[[ RECORDS SHOWN, beginning ]]
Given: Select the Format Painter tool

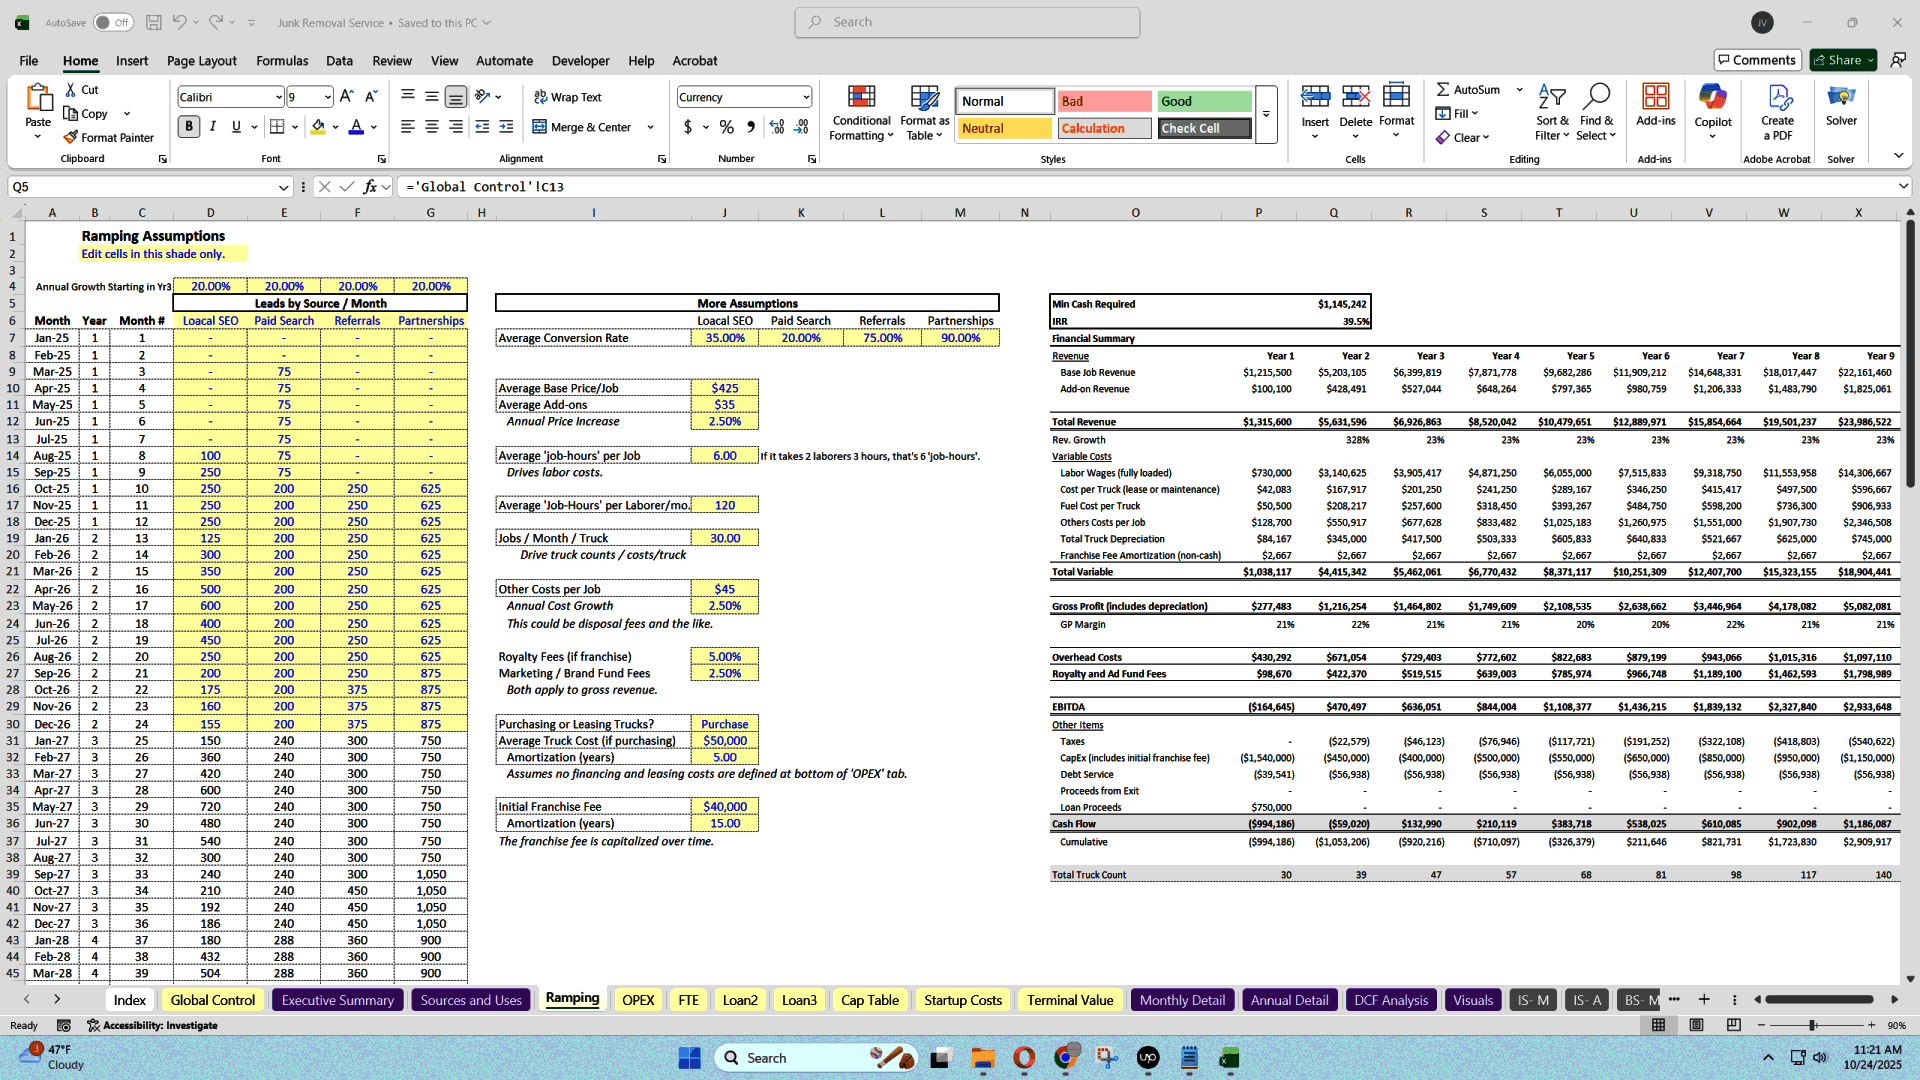Looking at the screenshot, I should [x=109, y=137].
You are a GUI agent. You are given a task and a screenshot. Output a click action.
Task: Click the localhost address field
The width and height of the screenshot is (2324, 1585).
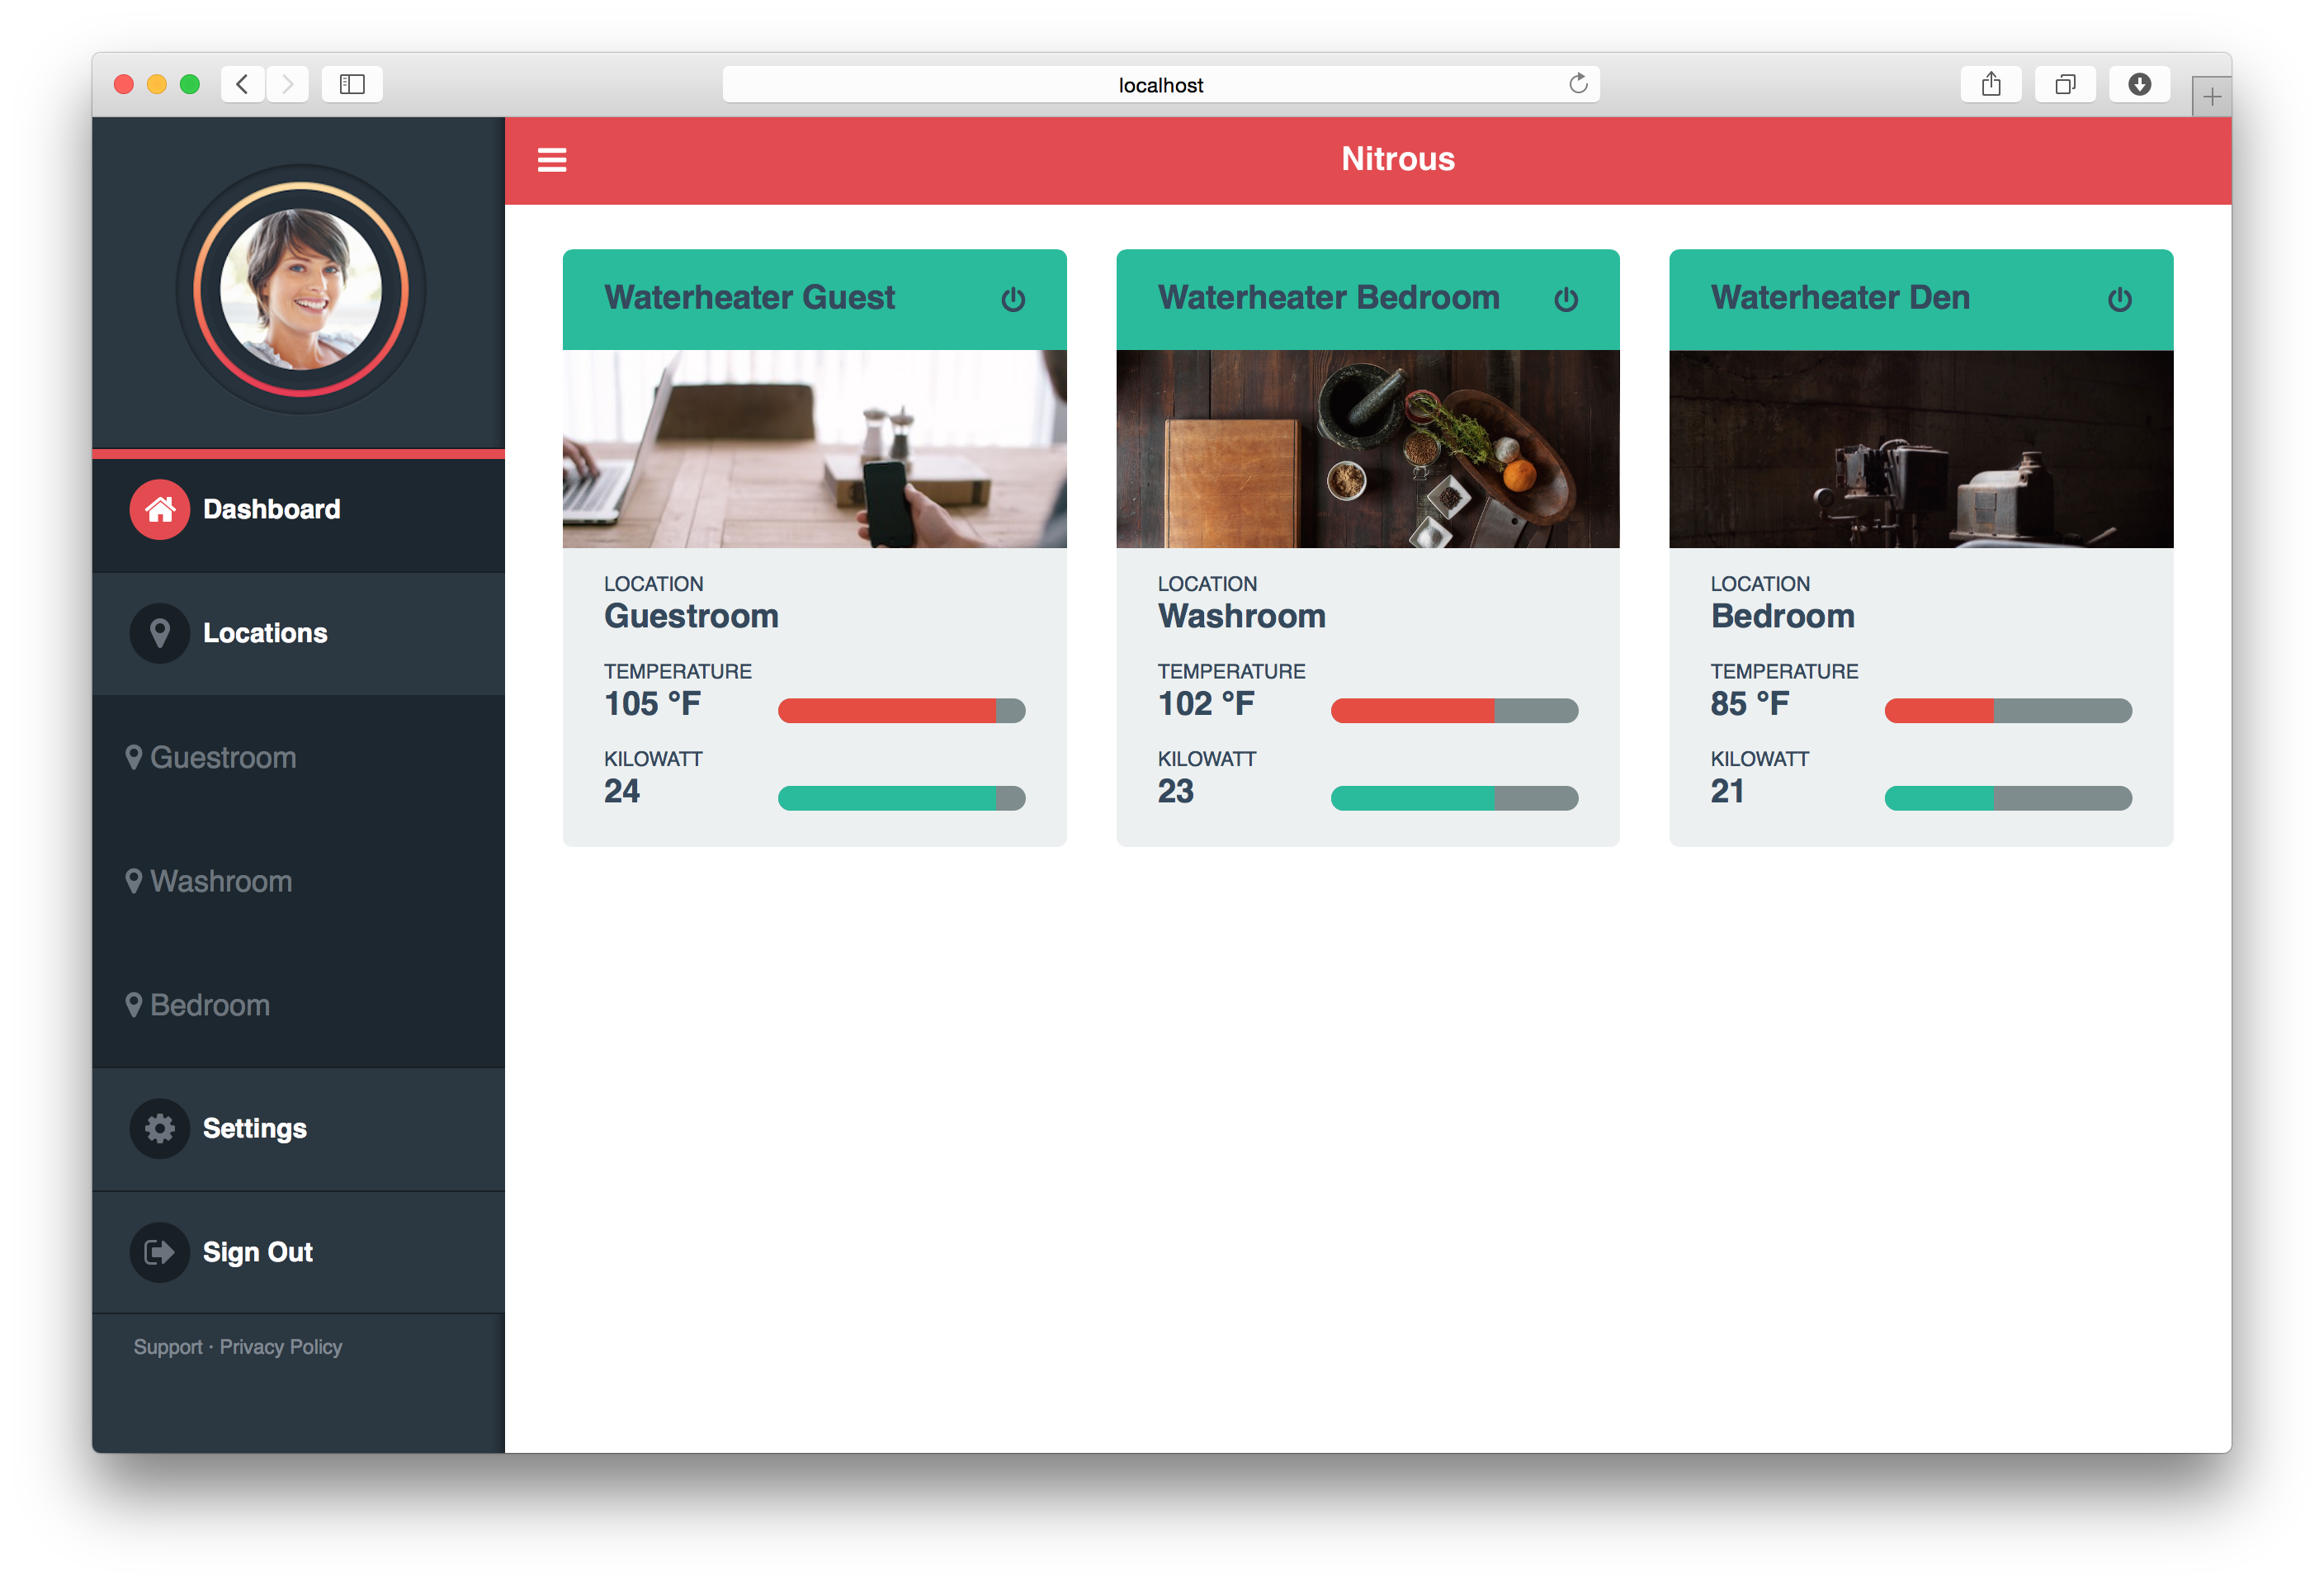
[[ RECORDS SHOWN, end ]]
# [WORK REQUEST]
Every entry above needs to be printed again exactly, with its pictures left out.

# [REPLY]
Given: Select the Format Painter tool

Looking at the screenshot, I should [x=109, y=137].
You are a GUI agent. You are given a task and a screenshot. Output a click action.
Task: Click the localhost address field
The width and height of the screenshot is (2324, 1585).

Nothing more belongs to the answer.